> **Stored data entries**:
= Beginning of Section =

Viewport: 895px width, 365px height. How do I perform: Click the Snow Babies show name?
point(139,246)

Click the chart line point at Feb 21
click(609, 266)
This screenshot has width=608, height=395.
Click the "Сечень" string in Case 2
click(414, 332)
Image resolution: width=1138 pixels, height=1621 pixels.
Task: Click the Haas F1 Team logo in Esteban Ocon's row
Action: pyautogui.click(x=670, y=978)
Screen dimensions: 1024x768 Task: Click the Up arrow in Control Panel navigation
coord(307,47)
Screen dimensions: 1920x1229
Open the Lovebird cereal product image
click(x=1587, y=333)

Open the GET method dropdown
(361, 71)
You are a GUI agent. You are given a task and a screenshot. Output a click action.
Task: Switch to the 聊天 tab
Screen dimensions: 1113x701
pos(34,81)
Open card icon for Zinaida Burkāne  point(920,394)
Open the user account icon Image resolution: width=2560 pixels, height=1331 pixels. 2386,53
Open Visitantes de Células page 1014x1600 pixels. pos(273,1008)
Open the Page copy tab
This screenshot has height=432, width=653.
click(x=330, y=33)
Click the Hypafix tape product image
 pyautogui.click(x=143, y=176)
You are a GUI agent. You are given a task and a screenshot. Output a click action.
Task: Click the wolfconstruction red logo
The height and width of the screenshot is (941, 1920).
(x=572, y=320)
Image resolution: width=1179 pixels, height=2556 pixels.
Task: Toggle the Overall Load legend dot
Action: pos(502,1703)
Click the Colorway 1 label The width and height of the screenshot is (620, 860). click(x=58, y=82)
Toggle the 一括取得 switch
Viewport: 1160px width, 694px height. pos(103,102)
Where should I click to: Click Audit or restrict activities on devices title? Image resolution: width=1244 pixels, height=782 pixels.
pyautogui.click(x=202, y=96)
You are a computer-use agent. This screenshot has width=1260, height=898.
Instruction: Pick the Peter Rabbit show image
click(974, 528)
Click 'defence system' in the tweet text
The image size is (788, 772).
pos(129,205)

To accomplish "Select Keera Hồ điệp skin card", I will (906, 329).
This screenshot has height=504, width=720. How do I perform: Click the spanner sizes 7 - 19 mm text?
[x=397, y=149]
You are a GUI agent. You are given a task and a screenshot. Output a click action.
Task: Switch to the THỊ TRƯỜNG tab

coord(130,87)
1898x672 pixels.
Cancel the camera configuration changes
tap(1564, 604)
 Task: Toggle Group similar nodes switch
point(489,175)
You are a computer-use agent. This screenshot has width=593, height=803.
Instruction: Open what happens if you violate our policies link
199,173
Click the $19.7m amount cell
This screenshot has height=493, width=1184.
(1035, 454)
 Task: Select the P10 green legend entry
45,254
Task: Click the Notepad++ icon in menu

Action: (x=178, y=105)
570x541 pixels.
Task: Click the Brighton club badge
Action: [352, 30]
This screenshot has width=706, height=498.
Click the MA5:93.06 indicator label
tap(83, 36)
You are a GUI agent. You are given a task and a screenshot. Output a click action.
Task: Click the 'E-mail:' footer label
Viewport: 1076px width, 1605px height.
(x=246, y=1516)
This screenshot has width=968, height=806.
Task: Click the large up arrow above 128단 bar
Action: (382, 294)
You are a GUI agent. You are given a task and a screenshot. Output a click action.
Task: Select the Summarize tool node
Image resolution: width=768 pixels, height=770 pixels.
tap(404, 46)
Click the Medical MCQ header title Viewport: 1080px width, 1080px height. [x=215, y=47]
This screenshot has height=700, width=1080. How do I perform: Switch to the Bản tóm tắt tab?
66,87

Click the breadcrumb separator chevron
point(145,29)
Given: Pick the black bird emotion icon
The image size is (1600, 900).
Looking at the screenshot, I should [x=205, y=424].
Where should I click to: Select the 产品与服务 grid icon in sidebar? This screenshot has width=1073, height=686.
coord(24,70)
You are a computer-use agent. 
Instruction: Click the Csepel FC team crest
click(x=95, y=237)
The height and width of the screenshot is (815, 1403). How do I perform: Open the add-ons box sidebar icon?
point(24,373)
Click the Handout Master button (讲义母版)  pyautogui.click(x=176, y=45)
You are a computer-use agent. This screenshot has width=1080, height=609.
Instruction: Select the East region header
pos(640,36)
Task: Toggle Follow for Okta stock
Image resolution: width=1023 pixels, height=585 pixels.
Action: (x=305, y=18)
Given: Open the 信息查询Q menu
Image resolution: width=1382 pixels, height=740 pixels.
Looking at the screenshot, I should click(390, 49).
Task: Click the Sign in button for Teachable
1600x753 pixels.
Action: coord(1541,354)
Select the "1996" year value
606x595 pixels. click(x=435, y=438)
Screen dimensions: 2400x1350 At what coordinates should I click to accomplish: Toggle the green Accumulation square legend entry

= End of Section =

> **Brief**: With nothing left out, copy the data above exactly.

> **Expected answer**:
Viewport: 895px width, 365px height. How do I perform: Click the Snow Babies show name?
point(139,246)

Click the chart line point at Feb 21
click(609, 266)
This screenshot has width=608, height=395.
Click the "Сечень" string in Case 2
click(414, 332)
Image resolution: width=1138 pixels, height=1621 pixels.
Task: Click the Haas F1 Team logo in Esteban Ocon's row
Action: pyautogui.click(x=670, y=978)
Screen dimensions: 1024x768 Task: Click the Up arrow in Control Panel navigation
coord(307,47)
Screen dimensions: 1920x1229
Open the Lovebird cereal product image
click(x=1587, y=333)

Open the GET method dropdown
(361, 71)
You are a GUI agent. You are given a task and a screenshot. Output a click action.
Task: Switch to the 聊天 tab
Screen dimensions: 1113x701
pos(34,81)
Open card icon for Zinaida Burkāne  point(920,394)
Open the user account icon Image resolution: width=2560 pixels, height=1331 pixels. 2386,53
Open Visitantes de Células page 1014x1600 pixels. pos(273,1008)
Open the Page copy tab
This screenshot has height=432, width=653.
click(x=330, y=33)
Click the Hypafix tape product image
 pyautogui.click(x=143, y=176)
You are a GUI agent. You are given a task and a screenshot. Output a click action.
Task: Click the wolfconstruction red logo
The height and width of the screenshot is (941, 1920).
(x=572, y=320)
Image resolution: width=1179 pixels, height=2556 pixels.
Task: Toggle the Overall Load legend dot
Action: pos(502,1703)
Click the Colorway 1 label The width and height of the screenshot is (620, 860). click(x=58, y=82)
Toggle the 一括取得 switch
Viewport: 1160px width, 694px height. pos(103,102)
Where should I click to: Click Audit or restrict activities on devices title? Image resolution: width=1244 pixels, height=782 pixels.
pyautogui.click(x=202, y=96)
You are a computer-use agent. This screenshot has width=1260, height=898.
Instruction: Pick the Peter Rabbit show image
click(974, 528)
Click 'defence system' in the tweet text
The image size is (788, 772).
pos(129,205)

To accomplish "Select Keera Hồ điệp skin card", I will (906, 329).
This screenshot has height=504, width=720. How do I perform: Click the spanner sizes 7 - 19 mm text?
[x=397, y=149]
You are a GUI agent. You are given a task and a screenshot. Output a click action.
Task: Switch to the THỊ TRƯỜNG tab

coord(130,87)
1898x672 pixels.
Cancel the camera configuration changes
tap(1564, 604)
 Task: Toggle Group similar nodes switch
point(489,175)
You are a computer-use agent. This screenshot has width=593, height=803.
Instruction: Open what happens if you violate our policies link
199,173
Click the $19.7m amount cell
This screenshot has height=493, width=1184.
(1035, 454)
 Task: Select the P10 green legend entry
45,254
Task: Click the Notepad++ icon in menu

Action: (x=178, y=105)
570x541 pixels.
Task: Click the Brighton club badge
Action: [352, 30]
This screenshot has width=706, height=498.
Click the MA5:93.06 indicator label
tap(83, 36)
You are a GUI agent. You are given a task and a screenshot. Output a click action.
Task: Click the 'E-mail:' footer label
Viewport: 1076px width, 1605px height.
(x=246, y=1516)
This screenshot has width=968, height=806.
Task: Click the large up arrow above 128단 bar
Action: (382, 294)
You are a GUI agent. You are given a task and a screenshot. Output a click action.
Task: Select the Summarize tool node
Image resolution: width=768 pixels, height=770 pixels.
tap(404, 46)
Click the Medical MCQ header title Viewport: 1080px width, 1080px height. [x=215, y=47]
This screenshot has height=700, width=1080. How do I perform: Switch to the Bản tóm tắt tab?
66,87

Click the breadcrumb separator chevron
point(145,29)
Given: Pick the black bird emotion icon
The image size is (1600, 900).
Looking at the screenshot, I should [x=205, y=424].
Where should I click to: Select the 产品与服务 grid icon in sidebar? This screenshot has width=1073, height=686.
coord(24,70)
You are a computer-use agent. 
Instruction: Click the Csepel FC team crest
click(x=95, y=237)
The height and width of the screenshot is (815, 1403). How do I perform: Open the add-ons box sidebar icon?
point(24,373)
Click the Handout Master button (讲义母版)  pyautogui.click(x=176, y=45)
You are a computer-use agent. This screenshot has width=1080, height=609.
Instruction: Select the East region header
pos(640,36)
Task: Toggle Follow for Okta stock
Image resolution: width=1023 pixels, height=585 pixels.
Action: (x=305, y=18)
Given: Open the 信息查询Q menu
Image resolution: width=1382 pixels, height=740 pixels.
Looking at the screenshot, I should click(390, 49).
Task: Click the Sign in button for Teachable
1600x753 pixels.
Action: coord(1541,354)
Select the "1996" year value
606x595 pixels. click(x=435, y=438)
Screen dimensions: 2400x1350 At what coordinates should I click to accomplish: Toggle the green Accumulation square legend entry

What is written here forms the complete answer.